→ **Entries for locating text and elements**
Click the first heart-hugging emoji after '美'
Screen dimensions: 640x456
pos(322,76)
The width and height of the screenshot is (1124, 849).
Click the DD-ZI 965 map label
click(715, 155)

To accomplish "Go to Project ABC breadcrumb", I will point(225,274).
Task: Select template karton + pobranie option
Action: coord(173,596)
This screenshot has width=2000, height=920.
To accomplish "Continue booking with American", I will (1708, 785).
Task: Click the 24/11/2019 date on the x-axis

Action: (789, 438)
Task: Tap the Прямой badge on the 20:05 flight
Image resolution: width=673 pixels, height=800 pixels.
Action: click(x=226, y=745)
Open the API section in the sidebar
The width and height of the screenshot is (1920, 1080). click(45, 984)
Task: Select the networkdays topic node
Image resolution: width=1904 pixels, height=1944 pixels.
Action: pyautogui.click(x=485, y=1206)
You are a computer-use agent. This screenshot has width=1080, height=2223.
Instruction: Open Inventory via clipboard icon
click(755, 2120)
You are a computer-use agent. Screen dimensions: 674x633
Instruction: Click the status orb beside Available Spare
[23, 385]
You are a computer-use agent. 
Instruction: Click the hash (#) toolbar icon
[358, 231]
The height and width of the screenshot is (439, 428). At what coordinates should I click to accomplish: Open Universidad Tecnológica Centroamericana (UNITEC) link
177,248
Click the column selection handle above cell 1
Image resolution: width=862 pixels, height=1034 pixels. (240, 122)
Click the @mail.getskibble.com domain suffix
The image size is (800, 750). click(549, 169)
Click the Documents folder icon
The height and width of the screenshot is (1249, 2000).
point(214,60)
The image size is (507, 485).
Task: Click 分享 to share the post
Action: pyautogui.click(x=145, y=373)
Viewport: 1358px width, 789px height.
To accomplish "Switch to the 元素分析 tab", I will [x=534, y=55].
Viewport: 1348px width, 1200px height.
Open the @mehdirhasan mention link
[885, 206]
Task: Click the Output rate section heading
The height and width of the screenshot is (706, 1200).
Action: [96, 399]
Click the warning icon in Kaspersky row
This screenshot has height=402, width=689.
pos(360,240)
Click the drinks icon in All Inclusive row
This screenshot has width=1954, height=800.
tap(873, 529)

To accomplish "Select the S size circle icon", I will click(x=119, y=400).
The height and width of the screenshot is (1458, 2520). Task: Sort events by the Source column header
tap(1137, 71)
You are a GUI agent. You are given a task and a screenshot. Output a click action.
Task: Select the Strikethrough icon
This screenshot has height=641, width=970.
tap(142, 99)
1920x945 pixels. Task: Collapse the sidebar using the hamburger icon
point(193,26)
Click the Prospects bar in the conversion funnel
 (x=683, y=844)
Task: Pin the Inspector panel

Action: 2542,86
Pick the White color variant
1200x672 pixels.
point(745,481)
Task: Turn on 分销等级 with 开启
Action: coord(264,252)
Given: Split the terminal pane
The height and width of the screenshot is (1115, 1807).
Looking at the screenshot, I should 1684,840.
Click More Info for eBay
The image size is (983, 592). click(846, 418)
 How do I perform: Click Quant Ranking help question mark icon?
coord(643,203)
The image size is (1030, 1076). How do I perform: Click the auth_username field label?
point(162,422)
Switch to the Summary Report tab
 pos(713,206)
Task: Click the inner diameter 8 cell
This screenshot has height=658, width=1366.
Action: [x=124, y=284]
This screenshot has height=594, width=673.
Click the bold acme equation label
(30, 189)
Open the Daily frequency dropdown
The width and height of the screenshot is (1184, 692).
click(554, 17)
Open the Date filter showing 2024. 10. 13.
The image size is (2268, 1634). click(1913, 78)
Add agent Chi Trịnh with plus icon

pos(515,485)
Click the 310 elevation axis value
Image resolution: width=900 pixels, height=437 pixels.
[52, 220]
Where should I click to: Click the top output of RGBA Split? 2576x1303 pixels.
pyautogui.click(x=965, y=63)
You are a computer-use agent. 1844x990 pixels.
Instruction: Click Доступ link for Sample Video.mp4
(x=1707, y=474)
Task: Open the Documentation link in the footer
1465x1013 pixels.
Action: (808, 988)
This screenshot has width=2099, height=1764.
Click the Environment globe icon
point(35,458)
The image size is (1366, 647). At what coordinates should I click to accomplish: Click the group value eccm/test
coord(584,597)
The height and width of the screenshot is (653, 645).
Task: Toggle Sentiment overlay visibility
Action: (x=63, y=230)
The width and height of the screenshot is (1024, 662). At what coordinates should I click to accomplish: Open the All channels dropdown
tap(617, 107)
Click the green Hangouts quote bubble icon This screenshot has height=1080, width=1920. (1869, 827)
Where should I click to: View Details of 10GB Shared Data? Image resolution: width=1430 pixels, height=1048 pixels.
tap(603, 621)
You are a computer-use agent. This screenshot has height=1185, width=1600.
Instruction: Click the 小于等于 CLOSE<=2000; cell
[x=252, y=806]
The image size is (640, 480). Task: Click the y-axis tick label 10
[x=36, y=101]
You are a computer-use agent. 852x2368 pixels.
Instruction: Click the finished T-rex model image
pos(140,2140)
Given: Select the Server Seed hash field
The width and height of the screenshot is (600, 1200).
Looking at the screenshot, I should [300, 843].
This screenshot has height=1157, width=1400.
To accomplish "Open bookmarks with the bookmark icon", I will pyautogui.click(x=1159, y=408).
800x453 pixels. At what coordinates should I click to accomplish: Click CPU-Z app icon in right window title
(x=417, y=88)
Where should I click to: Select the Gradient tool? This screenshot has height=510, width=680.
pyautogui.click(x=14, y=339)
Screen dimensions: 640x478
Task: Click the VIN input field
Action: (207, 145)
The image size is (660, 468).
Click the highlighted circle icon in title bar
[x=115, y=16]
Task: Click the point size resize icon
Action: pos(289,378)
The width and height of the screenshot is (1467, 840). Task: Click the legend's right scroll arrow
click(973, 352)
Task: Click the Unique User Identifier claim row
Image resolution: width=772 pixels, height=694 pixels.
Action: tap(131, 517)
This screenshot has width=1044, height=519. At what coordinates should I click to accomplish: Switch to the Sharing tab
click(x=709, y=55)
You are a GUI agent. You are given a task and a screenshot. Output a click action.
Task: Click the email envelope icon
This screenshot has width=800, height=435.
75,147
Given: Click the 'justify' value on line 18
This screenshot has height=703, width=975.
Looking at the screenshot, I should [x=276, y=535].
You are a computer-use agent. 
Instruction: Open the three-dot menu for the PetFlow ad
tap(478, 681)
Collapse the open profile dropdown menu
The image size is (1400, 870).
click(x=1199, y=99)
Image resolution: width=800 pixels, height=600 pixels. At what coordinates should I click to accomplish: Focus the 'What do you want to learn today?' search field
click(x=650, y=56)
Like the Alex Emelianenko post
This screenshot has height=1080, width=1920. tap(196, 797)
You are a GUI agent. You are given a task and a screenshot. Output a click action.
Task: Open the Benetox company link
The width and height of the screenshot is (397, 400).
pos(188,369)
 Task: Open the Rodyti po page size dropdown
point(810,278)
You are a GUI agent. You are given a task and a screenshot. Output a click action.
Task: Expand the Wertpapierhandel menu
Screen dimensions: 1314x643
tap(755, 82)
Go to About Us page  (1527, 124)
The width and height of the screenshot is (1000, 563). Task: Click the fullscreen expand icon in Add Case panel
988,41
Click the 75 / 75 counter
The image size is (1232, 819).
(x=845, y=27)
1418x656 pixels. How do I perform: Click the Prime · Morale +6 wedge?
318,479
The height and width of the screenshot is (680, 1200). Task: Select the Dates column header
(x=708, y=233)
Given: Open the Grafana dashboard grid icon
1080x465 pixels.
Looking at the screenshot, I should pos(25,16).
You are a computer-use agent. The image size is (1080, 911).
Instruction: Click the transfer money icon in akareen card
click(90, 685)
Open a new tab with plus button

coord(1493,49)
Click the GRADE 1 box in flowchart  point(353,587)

→ **The request**
Output the lines from the start of the entries up to and including the line with "Image resolution: width=862" as a JSON list of strings, one string per line. Leave out blank lines.

→ **Output below**
[
  "Click the first heart-hugging emoji after '美'",
  "Screen dimensions: 640x456",
  "pos(322,76)",
  "The width and height of the screenshot is (1124, 849).",
  "Click the DD-ZI 965 map label",
  "click(715, 155)",
  "To accomplish \"Go to Project ABC breadcrumb\", I will point(225,274).",
  "Task: Select template karton + pobranie option",
  "Action: coord(173,596)",
  "This screenshot has width=2000, height=920.",
  "To accomplish \"Continue booking with American\", I will (1708, 785).",
  "Task: Click the 24/11/2019 date on the x-axis",
  "Action: (789, 438)",
  "Task: Tap the Прямой badge on the 20:05 flight",
  "Image resolution: width=673 pixels, height=800 pixels.",
  "Action: click(x=226, y=745)",
  "Open the API section in the sidebar",
  "The width and height of the screenshot is (1920, 1080). click(45, 984)",
  "Task: Select the networkdays topic node",
  "Image resolution: width=1904 pixels, height=1944 pixels.",
  "Action: pyautogui.click(x=485, y=1206)",
  "You are a computer-use agent. This screenshot has width=1080, height=2223.",
  "Instruction: Open Inventory via clipboard icon",
  "click(755, 2120)",
  "You are a computer-use agent. Screen dimensions: 674x633",
  "Instruction: Click the status orb beside Available Spare",
  "[23, 385]",
  "You are a computer-use agent. ",
  "Instruction: Click the hash (#) toolbar icon",
  "[358, 231]",
  "The height and width of the screenshot is (439, 428). At what coordinates should I click to accomplish: Open Universidad Tecnológica Centroamericana (UNITEC) link",
  "177,248",
  "Click the column selection handle above cell 1",
  "Image resolution: width=862 pixels, height=1034 pixels. (240, 122)"
]